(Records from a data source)
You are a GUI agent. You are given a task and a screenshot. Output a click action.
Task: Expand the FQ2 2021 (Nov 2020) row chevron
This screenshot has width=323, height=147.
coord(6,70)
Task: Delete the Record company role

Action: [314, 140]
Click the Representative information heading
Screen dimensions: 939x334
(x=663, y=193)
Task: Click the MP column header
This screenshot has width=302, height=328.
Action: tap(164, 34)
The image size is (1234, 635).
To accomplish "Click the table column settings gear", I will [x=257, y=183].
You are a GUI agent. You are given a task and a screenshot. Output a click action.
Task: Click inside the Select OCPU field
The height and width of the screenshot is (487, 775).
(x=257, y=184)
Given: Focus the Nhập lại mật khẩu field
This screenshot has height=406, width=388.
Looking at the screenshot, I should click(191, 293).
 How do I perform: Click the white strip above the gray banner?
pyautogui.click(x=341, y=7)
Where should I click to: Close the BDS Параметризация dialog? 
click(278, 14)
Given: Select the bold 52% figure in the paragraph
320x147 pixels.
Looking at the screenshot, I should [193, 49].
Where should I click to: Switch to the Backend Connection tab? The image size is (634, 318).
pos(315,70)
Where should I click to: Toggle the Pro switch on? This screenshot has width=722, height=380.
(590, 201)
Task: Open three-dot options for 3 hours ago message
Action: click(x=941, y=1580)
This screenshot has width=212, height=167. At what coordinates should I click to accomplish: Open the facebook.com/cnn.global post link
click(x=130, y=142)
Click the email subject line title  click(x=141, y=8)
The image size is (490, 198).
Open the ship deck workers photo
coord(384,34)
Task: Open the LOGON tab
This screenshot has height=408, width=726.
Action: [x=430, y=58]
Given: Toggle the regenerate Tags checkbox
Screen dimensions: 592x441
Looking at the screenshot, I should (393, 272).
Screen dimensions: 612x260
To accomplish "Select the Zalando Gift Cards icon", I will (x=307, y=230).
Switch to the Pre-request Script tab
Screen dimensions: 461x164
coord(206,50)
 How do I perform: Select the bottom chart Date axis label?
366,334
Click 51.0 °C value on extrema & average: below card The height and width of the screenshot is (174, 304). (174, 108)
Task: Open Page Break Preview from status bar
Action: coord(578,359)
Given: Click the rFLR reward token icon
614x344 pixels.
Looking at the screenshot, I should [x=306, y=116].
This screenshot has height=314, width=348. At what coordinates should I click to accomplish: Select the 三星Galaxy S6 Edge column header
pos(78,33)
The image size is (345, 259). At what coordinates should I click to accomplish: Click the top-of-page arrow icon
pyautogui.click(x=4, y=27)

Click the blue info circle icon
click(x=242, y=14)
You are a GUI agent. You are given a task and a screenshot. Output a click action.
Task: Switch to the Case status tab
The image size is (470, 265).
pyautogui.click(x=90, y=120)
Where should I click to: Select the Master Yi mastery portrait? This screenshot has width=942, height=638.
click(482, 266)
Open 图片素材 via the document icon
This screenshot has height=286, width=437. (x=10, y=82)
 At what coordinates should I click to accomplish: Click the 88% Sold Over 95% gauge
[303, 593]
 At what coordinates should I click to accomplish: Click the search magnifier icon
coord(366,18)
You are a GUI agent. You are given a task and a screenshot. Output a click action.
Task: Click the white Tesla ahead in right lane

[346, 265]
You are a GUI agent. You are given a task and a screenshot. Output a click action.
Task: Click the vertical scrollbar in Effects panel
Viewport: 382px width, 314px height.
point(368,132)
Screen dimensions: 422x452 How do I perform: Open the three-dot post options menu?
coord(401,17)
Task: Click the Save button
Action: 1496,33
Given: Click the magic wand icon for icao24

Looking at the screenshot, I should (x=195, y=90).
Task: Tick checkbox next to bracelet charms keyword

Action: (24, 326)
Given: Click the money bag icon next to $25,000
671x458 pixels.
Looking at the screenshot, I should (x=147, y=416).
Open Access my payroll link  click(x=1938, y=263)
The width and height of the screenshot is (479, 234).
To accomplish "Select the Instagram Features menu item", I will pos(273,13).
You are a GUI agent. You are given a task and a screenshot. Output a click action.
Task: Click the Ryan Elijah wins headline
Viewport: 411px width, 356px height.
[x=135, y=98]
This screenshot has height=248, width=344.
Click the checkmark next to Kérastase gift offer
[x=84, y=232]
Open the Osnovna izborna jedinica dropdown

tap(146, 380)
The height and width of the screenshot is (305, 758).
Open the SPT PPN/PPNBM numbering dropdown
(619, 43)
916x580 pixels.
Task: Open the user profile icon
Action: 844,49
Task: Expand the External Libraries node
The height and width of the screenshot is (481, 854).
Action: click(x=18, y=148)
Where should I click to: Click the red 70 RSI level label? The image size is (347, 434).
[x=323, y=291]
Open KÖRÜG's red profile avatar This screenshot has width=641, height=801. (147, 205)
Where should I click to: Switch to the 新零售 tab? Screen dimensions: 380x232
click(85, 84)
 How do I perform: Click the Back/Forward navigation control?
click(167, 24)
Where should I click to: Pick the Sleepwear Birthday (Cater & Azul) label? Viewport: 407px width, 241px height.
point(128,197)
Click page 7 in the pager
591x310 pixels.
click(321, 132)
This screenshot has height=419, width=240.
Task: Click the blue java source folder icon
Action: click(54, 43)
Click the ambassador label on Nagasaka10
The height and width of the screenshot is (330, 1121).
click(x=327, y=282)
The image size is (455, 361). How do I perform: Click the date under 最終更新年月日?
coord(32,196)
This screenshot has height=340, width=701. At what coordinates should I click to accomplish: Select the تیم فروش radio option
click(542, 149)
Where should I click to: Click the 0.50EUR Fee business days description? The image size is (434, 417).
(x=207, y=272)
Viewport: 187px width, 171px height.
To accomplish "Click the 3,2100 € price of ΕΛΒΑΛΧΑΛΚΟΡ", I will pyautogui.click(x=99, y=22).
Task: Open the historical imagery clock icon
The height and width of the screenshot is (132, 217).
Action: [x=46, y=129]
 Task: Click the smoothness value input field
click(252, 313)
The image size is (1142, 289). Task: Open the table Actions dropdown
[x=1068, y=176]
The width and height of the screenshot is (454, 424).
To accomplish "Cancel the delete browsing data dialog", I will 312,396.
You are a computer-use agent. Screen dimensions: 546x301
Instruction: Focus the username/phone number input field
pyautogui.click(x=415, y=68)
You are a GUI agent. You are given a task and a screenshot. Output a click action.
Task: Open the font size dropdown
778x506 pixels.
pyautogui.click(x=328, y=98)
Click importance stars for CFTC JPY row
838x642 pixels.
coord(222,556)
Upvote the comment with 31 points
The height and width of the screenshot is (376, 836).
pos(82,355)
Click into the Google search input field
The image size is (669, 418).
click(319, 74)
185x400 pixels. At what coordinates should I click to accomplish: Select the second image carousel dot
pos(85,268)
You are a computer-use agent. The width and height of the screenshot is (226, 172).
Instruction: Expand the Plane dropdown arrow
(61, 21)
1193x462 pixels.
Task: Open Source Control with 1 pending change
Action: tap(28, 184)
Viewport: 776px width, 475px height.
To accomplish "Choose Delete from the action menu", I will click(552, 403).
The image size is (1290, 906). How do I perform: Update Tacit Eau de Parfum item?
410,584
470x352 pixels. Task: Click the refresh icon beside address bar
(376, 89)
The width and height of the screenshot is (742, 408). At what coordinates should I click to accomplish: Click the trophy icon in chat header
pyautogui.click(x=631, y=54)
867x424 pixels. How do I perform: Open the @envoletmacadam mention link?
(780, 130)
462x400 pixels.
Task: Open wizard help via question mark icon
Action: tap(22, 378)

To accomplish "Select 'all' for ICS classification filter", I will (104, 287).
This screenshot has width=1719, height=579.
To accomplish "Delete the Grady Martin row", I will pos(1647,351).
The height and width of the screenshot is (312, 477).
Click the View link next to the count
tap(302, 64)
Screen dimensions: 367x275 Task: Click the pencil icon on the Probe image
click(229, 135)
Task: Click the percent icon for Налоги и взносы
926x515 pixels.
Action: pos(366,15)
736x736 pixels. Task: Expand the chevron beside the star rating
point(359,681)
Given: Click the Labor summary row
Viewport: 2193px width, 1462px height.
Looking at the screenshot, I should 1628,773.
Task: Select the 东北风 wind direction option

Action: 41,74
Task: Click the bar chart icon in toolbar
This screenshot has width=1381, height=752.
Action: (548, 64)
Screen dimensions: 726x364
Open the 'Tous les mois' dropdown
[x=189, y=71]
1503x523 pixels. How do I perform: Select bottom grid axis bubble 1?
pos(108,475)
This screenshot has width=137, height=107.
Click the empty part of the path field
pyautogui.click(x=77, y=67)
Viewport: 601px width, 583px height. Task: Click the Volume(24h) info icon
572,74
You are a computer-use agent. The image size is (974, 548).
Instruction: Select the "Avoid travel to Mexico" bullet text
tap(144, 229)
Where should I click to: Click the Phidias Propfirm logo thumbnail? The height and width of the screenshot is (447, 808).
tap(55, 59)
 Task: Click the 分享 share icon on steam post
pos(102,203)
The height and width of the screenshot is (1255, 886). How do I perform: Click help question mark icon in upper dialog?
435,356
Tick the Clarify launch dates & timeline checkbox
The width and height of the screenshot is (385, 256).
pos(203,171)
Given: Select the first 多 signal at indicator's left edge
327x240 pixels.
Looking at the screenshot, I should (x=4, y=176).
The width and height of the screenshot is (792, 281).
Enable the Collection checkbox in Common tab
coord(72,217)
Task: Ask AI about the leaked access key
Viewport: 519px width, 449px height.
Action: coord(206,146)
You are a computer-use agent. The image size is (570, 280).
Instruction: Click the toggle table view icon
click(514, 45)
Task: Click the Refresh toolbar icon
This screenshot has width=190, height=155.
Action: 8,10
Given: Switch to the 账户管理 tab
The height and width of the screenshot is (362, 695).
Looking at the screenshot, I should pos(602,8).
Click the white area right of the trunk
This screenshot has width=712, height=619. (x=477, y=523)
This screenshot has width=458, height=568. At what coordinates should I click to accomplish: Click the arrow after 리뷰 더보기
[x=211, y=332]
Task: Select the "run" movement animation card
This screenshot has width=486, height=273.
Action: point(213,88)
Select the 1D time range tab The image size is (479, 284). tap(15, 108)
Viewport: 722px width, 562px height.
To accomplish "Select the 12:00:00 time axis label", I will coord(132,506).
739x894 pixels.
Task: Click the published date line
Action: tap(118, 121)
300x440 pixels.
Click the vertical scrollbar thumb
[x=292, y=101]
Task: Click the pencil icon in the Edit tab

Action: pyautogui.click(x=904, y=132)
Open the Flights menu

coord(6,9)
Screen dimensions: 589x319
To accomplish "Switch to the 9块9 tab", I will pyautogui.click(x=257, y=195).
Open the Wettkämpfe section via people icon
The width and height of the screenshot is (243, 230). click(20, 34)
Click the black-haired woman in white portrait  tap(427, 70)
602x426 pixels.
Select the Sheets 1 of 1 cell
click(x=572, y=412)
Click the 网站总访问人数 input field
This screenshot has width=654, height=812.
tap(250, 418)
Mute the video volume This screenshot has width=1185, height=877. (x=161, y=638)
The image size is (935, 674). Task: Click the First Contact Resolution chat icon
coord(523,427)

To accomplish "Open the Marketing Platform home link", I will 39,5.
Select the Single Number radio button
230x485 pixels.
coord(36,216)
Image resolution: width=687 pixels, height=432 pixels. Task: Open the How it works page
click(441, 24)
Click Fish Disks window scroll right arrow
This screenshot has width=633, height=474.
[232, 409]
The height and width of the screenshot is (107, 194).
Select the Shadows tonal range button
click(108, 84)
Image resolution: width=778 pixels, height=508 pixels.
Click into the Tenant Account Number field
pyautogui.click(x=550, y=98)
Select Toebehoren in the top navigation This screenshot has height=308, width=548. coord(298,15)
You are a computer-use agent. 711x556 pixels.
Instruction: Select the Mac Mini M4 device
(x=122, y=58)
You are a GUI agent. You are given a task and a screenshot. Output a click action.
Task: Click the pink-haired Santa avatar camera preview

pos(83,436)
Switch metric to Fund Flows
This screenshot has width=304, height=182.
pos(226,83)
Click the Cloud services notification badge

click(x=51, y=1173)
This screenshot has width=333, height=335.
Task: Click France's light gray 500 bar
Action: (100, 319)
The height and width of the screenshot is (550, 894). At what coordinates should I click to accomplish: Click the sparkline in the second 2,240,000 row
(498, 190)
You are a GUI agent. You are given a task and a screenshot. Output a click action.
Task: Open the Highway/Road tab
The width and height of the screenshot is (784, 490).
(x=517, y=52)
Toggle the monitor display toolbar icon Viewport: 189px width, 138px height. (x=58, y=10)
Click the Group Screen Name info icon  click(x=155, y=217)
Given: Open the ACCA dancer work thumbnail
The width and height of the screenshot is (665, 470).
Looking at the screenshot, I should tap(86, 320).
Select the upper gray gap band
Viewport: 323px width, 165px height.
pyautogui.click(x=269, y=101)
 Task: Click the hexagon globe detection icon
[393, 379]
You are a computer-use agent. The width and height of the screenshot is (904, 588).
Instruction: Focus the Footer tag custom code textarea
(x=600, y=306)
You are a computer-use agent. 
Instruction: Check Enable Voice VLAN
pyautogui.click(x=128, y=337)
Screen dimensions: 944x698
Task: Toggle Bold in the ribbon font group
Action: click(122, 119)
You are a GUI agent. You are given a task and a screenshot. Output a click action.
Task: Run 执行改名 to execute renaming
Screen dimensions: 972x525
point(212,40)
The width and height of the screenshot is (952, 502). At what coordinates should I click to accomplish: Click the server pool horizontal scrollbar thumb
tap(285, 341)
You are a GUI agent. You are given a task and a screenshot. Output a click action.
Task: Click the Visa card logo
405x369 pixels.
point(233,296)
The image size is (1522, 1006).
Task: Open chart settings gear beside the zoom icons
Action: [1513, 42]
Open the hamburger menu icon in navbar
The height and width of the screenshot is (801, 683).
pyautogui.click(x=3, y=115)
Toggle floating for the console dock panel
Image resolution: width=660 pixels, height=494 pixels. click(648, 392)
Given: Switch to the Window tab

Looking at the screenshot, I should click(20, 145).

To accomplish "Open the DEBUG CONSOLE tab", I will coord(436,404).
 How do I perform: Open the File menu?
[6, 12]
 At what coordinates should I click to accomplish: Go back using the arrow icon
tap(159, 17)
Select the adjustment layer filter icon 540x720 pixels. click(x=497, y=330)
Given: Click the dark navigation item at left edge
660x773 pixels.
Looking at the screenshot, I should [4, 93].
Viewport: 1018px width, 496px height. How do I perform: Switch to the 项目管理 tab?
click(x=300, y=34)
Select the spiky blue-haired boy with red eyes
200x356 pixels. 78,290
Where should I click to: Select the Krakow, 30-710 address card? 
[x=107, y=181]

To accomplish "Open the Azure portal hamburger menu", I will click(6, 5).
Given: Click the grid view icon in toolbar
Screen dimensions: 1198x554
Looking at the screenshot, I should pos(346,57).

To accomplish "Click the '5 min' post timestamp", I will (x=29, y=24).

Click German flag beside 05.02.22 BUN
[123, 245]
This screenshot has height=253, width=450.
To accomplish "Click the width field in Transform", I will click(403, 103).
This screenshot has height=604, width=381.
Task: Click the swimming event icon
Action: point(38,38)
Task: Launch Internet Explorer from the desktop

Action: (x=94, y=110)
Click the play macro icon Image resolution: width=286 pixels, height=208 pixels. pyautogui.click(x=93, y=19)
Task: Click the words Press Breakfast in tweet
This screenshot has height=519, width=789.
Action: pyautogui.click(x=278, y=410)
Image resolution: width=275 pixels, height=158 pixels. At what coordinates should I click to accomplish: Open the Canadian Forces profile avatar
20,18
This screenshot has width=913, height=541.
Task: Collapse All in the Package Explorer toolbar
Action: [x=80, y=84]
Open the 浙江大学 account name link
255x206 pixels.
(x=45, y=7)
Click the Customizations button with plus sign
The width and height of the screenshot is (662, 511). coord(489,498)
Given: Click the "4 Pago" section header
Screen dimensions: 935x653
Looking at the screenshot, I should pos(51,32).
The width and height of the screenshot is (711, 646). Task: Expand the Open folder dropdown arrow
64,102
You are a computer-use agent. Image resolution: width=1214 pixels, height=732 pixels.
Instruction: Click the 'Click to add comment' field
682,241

▶ _Task brief_: Copy out the lines above that hold the string "filter".

▶ _Written answer_:
To accomplish "Select 'all' for ICS classification filter", I will (104, 287).
Select the adjustment layer filter icon 540x720 pixels. click(x=497, y=330)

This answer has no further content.